3. Live might not be the best delivery
‘If the visuals not important, I would always encourage people to think about making that conversation a podcast instead of a video, just because watching three people sitting at that computer desk for an hour is boring, unless there’s a reason that you’re engaging live,’ said Roberts-Orr.
4. You don’t need fancy technology
At Digital Writer’s Festival, most programming is done with free or very low-cost software and hardware. ‘It was a philosophy at the festival the last few years that while we had catalyst funding, I was like, “I want to road test a bunch of things that if we didn’t have this money, we could still do.” And therefore, be able to tell artists who don’t have money, like our audience, that they don’t have to spend more money. We wanted to run things in a way that they could kind of replicate.’
Software used previously for DWF include:
- ZenCastr for podcasting and audio (currently offering free access due to COVID-19 outbreak)

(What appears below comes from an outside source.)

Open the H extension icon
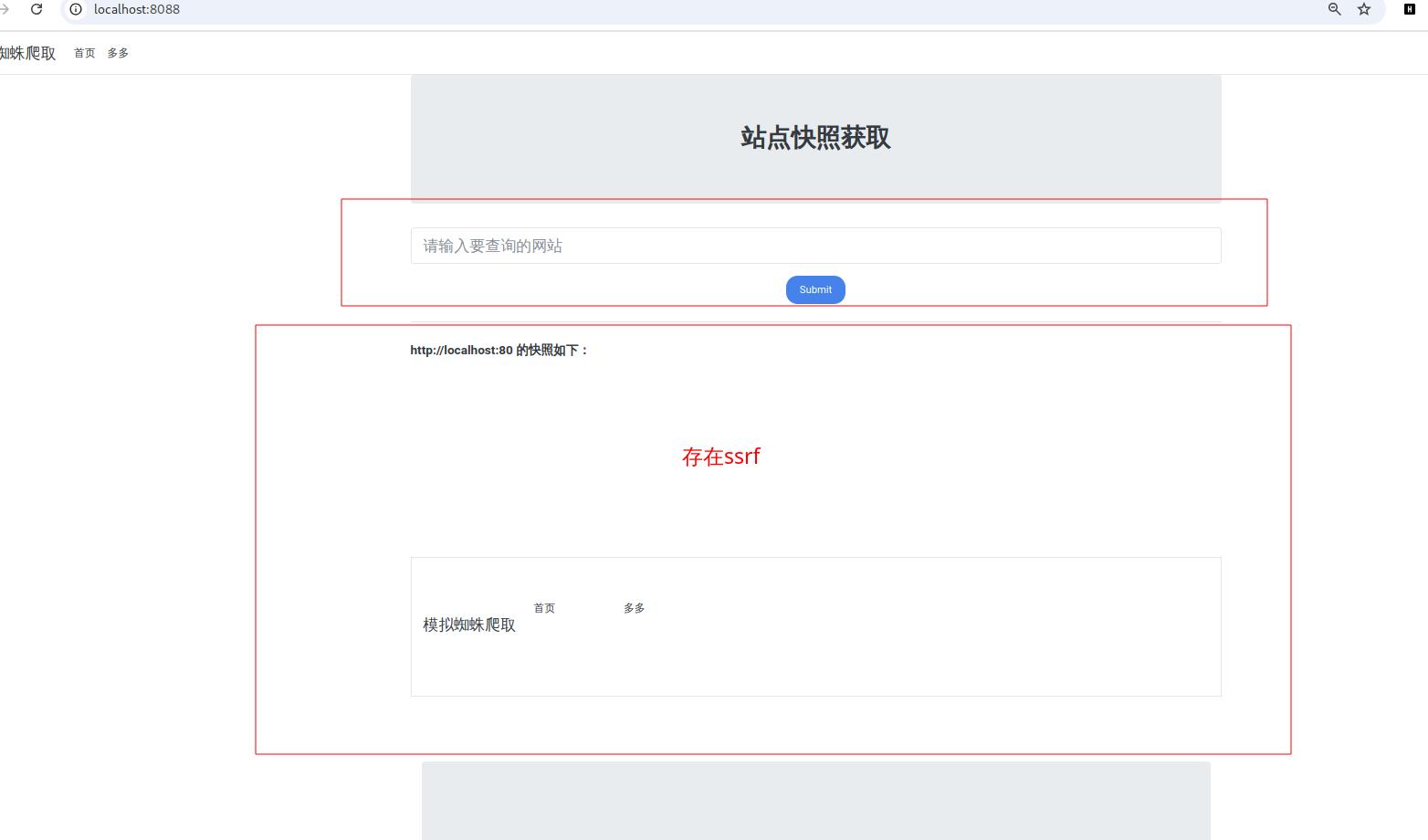Viewport: 1428px width, 840px height. pyautogui.click(x=1409, y=9)
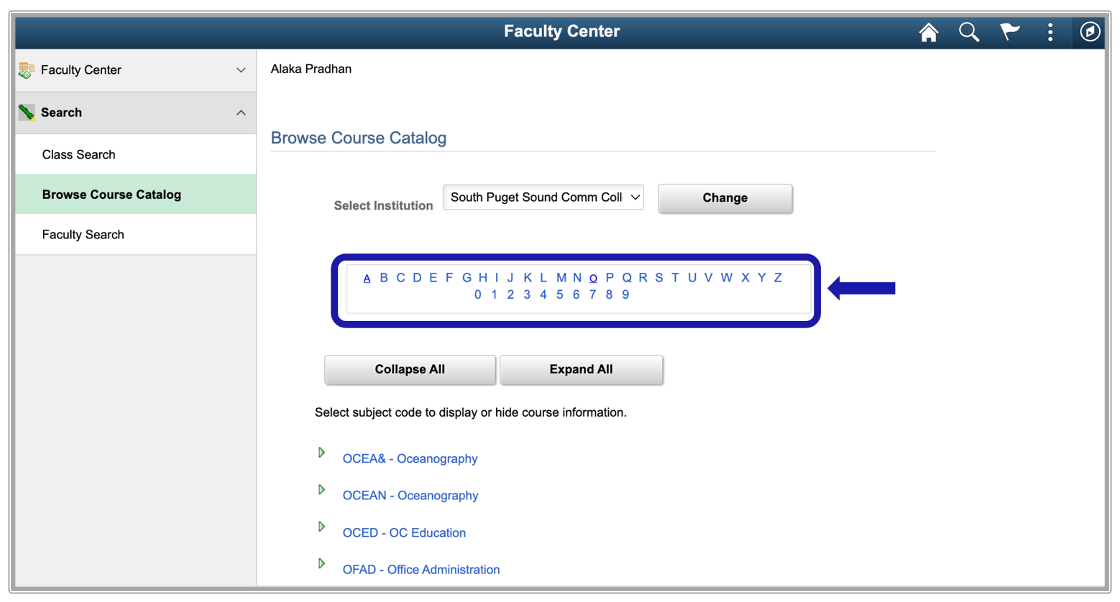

- GoToWebinar for online seminars that are ticketed
- StreamYard for uploading video direct to YouTube when you need to record from multiple audio feeds
- Discord for chat rooms
For more advice read Going Digital: Tips from the EWF.
5. Create open access
DX Lab operates by an admirable Open Access philosophy. One that we should replicate as a sector as we move forward through this difficult time.
‘We share everything. We share our code, we share our findings, we write stories on the process. I think the more that people in the sector that do that, the more we can learn from each other. We’re seeing other institutions reuse our code now for their own purposes. So I really think being open as a library, access and being open is a very strong mandate for a library.’